§ **WHAT IS REQUIRED**
An exact copy of the data below is required; return it in full.

============================================================

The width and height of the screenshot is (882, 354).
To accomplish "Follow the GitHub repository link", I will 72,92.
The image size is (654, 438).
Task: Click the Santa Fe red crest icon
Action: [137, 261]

============================================================

§ **RESULT FOR THIS EXERCISE**
The width and height of the screenshot is (882, 354).
To accomplish "Follow the GitHub repository link", I will 72,92.
The image size is (654, 438).
Task: Click the Santa Fe red crest icon
Action: [137, 261]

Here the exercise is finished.